Task brief
Somewhere below is a line with "Instruction: Click the ENEKO product title" and, later, a line with "Click the next image arrow"; repeat those two lines and all the lines between them, exactly as they are.

(Dataset records)
---

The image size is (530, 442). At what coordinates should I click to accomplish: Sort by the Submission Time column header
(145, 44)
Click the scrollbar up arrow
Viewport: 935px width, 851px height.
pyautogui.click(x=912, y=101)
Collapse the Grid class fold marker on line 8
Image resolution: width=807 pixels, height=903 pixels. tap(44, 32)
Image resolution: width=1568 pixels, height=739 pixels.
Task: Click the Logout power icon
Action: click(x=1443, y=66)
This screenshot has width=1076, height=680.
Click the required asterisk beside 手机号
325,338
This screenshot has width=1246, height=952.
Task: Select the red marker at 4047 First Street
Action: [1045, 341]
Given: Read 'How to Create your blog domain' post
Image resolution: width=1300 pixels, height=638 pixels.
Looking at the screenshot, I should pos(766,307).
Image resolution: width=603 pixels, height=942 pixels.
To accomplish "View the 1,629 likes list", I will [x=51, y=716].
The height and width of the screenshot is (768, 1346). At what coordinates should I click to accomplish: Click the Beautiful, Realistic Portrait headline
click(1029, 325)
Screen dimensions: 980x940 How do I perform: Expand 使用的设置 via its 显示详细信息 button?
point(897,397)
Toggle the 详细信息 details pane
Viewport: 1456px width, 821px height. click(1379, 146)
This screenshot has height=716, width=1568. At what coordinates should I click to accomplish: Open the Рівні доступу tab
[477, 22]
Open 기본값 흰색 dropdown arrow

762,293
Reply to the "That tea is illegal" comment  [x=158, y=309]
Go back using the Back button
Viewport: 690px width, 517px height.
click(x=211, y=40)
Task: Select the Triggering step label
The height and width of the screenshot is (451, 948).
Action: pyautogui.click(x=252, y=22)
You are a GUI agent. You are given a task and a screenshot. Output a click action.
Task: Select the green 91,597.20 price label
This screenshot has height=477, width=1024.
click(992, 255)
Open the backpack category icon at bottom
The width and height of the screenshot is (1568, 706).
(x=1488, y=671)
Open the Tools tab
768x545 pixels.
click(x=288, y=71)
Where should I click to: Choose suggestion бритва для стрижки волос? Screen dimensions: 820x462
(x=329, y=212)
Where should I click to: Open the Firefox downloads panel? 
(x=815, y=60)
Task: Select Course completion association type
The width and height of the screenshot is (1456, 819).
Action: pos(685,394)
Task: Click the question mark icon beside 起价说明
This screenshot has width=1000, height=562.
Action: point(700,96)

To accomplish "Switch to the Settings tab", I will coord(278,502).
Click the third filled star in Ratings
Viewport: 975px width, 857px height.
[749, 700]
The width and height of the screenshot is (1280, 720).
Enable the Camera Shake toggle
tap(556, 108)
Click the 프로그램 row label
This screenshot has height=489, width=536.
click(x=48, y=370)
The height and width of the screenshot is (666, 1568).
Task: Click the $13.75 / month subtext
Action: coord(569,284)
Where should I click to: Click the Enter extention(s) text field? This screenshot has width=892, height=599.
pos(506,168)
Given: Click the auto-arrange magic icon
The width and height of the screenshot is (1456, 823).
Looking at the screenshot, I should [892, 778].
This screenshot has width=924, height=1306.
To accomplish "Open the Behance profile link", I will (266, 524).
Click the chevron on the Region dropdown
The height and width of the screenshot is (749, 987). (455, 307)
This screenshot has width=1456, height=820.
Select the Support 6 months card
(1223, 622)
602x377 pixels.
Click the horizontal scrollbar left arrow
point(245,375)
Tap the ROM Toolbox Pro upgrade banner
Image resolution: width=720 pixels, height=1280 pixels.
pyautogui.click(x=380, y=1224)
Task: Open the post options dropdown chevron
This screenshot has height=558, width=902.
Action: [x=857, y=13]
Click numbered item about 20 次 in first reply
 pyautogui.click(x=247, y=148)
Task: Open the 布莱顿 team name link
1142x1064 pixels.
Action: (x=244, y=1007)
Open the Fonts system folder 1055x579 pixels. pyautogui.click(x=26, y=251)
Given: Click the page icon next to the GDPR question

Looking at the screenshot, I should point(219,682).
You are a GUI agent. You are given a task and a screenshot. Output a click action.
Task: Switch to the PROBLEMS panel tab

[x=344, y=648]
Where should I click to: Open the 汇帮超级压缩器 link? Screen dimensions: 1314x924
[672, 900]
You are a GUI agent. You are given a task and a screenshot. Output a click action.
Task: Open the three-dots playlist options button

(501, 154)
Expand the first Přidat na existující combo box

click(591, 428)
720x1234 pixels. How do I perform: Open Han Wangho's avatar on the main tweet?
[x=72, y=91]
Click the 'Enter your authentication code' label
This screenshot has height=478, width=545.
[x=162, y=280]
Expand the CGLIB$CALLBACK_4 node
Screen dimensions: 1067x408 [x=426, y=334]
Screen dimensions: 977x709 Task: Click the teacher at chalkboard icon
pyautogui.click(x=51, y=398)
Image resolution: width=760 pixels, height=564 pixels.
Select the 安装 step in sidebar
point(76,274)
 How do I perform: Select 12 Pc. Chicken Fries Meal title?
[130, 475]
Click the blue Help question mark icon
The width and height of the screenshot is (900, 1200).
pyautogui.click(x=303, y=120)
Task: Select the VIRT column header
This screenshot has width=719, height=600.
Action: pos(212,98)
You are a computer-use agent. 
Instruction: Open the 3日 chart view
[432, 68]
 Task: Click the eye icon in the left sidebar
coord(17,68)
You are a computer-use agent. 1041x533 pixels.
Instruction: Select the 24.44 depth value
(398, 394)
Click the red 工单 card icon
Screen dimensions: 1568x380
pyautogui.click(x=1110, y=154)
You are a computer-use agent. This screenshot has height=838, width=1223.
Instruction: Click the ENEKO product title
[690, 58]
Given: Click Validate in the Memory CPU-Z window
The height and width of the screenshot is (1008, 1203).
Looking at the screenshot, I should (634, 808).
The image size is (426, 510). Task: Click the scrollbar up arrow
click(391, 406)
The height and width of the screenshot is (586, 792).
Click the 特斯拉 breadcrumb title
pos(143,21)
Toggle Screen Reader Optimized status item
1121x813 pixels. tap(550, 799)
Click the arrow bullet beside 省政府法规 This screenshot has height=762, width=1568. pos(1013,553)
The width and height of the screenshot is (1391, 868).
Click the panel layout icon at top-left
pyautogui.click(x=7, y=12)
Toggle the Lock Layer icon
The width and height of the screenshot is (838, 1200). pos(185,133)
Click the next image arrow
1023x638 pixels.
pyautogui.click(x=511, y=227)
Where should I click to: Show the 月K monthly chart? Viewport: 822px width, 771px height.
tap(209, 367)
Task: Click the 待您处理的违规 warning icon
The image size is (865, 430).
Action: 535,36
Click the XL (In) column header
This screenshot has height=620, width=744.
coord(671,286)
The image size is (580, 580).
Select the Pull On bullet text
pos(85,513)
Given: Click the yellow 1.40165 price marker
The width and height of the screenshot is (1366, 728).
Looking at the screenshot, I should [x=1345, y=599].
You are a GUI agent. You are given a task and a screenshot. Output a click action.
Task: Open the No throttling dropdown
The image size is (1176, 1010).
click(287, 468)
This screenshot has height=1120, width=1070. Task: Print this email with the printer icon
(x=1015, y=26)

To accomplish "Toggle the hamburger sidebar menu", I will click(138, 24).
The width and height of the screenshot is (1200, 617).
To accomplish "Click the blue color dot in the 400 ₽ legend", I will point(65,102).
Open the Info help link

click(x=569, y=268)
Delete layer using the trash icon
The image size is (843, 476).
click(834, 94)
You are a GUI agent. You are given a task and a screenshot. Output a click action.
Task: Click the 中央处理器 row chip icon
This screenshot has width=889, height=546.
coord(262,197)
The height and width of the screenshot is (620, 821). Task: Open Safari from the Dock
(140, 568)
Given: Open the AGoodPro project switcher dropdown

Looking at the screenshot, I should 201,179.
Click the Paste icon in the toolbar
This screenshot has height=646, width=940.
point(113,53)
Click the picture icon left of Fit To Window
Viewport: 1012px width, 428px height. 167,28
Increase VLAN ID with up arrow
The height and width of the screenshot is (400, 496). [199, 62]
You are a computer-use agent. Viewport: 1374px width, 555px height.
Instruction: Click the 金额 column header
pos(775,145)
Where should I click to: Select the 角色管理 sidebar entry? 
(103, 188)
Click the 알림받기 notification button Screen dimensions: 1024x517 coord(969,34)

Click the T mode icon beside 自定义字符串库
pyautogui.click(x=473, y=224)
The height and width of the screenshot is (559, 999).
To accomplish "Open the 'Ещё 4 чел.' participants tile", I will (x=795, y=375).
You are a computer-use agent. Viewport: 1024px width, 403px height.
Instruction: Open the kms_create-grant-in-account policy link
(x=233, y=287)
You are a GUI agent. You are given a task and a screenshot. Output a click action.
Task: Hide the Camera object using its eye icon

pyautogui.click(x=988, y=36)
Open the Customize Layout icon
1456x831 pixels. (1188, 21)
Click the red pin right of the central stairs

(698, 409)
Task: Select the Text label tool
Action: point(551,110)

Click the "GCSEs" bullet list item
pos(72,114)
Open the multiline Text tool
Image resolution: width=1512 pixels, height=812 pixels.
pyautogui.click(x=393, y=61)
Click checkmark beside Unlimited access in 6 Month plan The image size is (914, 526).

---

Answer section
Instruction: Click the ENEKO product title
[690, 58]
Given: Click Validate in the Memory CPU-Z window
The height and width of the screenshot is (1008, 1203).
Looking at the screenshot, I should (634, 808).
The image size is (426, 510). Task: Click the scrollbar up arrow
click(391, 406)
The height and width of the screenshot is (586, 792).
Click the 特斯拉 breadcrumb title
pos(143,21)
Toggle Screen Reader Optimized status item
1121x813 pixels. tap(550, 799)
Click the arrow bullet beside 省政府法规 This screenshot has height=762, width=1568. pos(1013,553)
The width and height of the screenshot is (1391, 868).
Click the panel layout icon at top-left
pyautogui.click(x=7, y=12)
Toggle the Lock Layer icon
The width and height of the screenshot is (838, 1200). pos(185,133)
Click the next image arrow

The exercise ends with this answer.